**WORK INSTRUCTIONS**
Take the line that contains "The image size is (631, 544)." and all lines after it, up to and including the last line of the data, and write them out exactly; nothing else belongs in the answer.

----- RECORDS SHOWN -----

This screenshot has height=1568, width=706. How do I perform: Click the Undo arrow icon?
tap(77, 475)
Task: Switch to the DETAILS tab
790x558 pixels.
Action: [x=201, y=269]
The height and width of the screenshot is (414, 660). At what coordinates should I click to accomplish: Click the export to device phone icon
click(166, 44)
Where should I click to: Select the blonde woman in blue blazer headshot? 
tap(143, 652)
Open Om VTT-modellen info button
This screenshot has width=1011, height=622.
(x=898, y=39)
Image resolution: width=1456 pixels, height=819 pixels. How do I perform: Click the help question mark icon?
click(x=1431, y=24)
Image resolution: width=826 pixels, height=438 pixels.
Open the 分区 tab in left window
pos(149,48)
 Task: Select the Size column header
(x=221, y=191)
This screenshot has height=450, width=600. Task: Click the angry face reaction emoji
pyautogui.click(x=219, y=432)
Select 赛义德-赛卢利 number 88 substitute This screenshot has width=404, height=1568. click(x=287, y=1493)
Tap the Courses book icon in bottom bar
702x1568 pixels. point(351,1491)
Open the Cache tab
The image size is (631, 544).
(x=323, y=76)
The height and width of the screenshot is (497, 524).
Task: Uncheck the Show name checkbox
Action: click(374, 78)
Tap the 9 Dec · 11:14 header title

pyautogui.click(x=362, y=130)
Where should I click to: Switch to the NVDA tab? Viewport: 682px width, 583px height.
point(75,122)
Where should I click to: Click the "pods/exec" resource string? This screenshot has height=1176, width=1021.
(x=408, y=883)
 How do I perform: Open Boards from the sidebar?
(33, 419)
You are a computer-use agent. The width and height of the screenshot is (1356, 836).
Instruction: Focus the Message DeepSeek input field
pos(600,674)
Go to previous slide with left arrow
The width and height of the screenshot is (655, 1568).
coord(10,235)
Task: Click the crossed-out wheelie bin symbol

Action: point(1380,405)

-----

**PROBLEM SOLUTION**
The image size is (631, 544).
(x=323, y=76)
The height and width of the screenshot is (497, 524).
Task: Uncheck the Show name checkbox
Action: click(374, 78)
Tap the 9 Dec · 11:14 header title

pyautogui.click(x=362, y=130)
Where should I click to: Switch to the NVDA tab? Viewport: 682px width, 583px height.
point(75,122)
Where should I click to: Click the "pods/exec" resource string? This screenshot has height=1176, width=1021.
(x=408, y=883)
 How do I perform: Open Boards from the sidebar?
(33, 419)
You are a computer-use agent. The width and height of the screenshot is (1356, 836).
Instruction: Focus the Message DeepSeek input field
pos(600,674)
Go to previous slide with left arrow
The width and height of the screenshot is (655, 1568).
coord(10,235)
Task: Click the crossed-out wheelie bin symbol

Action: point(1380,405)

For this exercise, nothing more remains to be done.